The second proposal of a public moratorium on human cloning for biomedical purposes is more of a compromise between the two debating sides of the issue than it is a viable answer to the problem. By discussing and articulating about human cloning for biomedical purposes a more developed theory on the subject can be debated. By making both sides debate openly and freely about their decisions in the dispute the public will obtain a better sense of knowledge on the subject. A moratorium of research would be beneficial to this debated topic because it can truthfully provide empirical data on the subject matter. After all of this information is collected and analyzed an informed decision could be made. It may for example be found that the use of cloning for biomedical purposes could be morally worse than cloning for reproductive purposes in terms of magnitude if acceptance of these procedures leads to routinized practice of embryo cultivation and the growth of nascent human life to be solely used for transplant surgeries. On the other hand it could be possible that this moratorium could prove essential to the full understanding of the unlimited medical possibilities that could occur if embryonic stem cells were accepted as traditional medical practice. This moratorium would allow enough time to fully divulge the ethical and social dilemmas seen in human cloning and at this point in time statistical data and knowledge is necessary so an informed decision on the topic could be made.

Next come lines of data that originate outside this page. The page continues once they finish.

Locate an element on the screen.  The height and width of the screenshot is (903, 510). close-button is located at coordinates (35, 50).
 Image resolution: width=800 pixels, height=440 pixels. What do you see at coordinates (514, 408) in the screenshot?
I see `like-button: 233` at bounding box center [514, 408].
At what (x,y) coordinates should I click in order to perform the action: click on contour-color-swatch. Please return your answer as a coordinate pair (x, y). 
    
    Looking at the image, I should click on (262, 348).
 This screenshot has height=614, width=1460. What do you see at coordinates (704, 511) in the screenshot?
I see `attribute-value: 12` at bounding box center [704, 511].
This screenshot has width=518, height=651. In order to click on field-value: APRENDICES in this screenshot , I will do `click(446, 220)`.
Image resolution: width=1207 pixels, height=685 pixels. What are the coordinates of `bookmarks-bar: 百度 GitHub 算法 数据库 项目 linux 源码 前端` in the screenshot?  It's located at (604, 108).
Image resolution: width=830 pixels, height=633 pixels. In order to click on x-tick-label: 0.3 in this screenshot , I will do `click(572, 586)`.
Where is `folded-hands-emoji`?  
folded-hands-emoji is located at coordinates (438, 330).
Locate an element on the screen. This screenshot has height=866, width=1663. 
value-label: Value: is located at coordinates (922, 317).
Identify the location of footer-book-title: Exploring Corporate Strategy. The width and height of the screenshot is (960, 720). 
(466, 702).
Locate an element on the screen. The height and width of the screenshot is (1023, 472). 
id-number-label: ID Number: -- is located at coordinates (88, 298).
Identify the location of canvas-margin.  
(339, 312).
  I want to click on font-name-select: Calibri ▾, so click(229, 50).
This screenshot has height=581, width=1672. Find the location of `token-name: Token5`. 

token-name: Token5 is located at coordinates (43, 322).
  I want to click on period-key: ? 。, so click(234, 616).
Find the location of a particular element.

When debating on the viability of creating cloned embryos for any reason it should be known that any acceptance of these kinds of procedures will be crossing ethical and moral borders. Once this line is crossed and cloning embryos is accepted there is no turning back. This is why it is so important that we as a society of humans take the time to make a well informed judgment on the topic at hand. Cloning for the purposes of biomedical treatment has the possibility to treat millions who are suffering but the ethical implications of such a science are very controversial. It is through an open moratorium in the field that information and insight can be gathered that would allow us as Americans and citizens of the world to make a final and supreme decision on the topic.